20/06/2010

Cavaco não dá cavaco

Mário Russo



José Saramago é uma personalidade internacional incontestável, quer se goste ou não. E é português. Foi um homem polémico que nunca virou a cara à luta. Tinha tudo para ficar um desconhecido, mas lutou contra a adversidade e, como autodidacta, estudou línguas e literatura. Era um mestre que não precisou do canudo para ser mundialmente famoso.

Só por isto, representa o que melhor se poderia desejar para o povo português copiar para sair desta crise eterna em que está há muito mergulhado. Exemplos de sucesso como o de Saramago deviam ser seguidos.
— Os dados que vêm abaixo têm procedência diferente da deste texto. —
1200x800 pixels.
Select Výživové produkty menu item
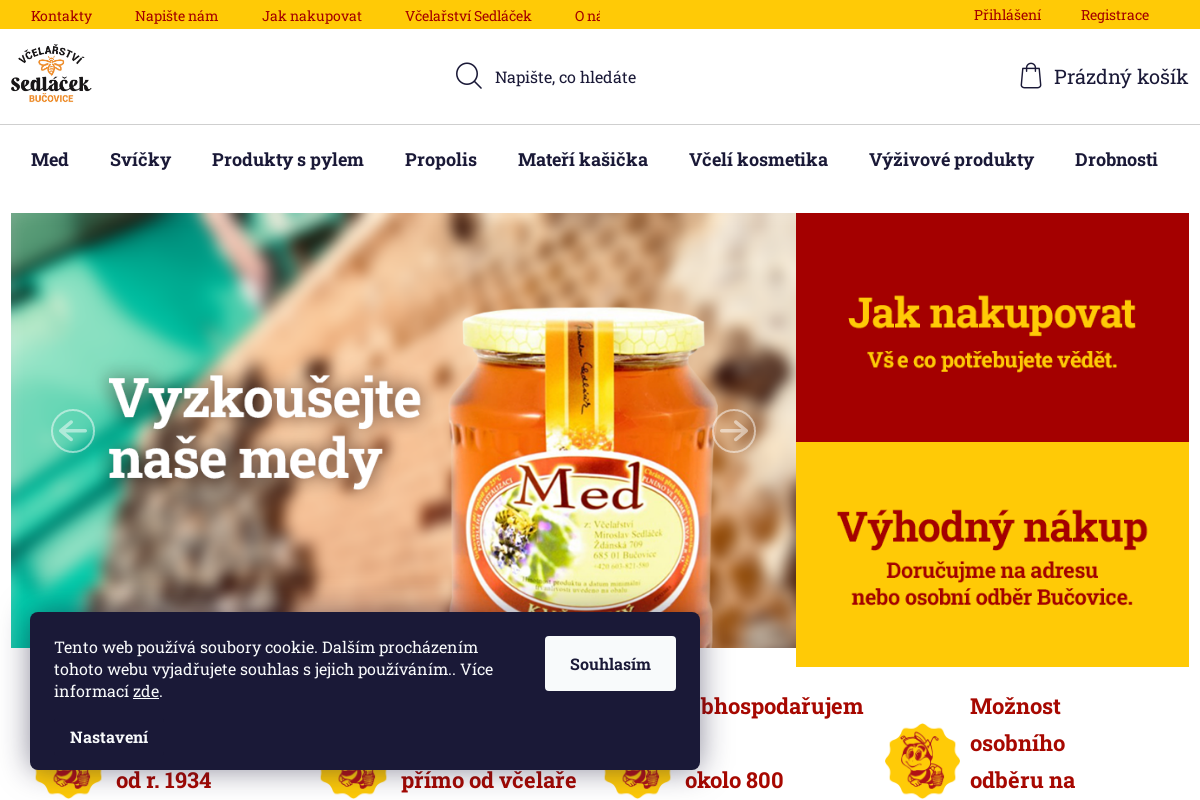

Teve períodos menos bons, sem dúvida. Os apoios a Cuba e à Coreia do Norte, duas “democracias” que “respeitam os direitos do homem” só podia ser um ensaio sobre a cegueira.

O saneamento político que promoveu a colegas de profissão, jornalistas, quando foi nomeado para dirigir o Diário após o 25 de Abril, prova o seu lado obscuro e intolerante que atormentaria a vida a qualquer pessoa minimamente sensível. Mas Saramago teve o discernimento de recuar no apoio incondicional às ditaduras e reconhecê-las como tal.

Foi um sonhador que ousou sonhar e venceu. Foi Nobel e reconhecido no mundo. Um verdadeiro monumento para muitos milhões de admiradores pelo mundo fora. Não teve reconhecimento em seu país, na época de Cavaco Silva, que nada fez para contrariar o veto do intolerante “xiita” Sousa Lara, seu sub-secretário da Cultura, à indicação do livro de Saramago para um prémio europeu.

Por isso Cavaco sente-se pouco confortável diante deste evento triste que foi a morte do escritor José Saramago. Até compreendo. Se fosse o cidadão Aníbal, por coerência não tinha mesmo que ir ao funeral de Saramago. Mas o vulto e o prestígio que trouxe a Portugal fizeram de Saramago um monumento nacional e um herói que merece as honrarias da nação. Por isso, Não se trata de Cavaco ir ao funeral. É o Presidente da Republica que deve marcar a sua presença. Tudo que não seja esta presença, é pura hipocrisia digna da que os políticos nos têm brindado.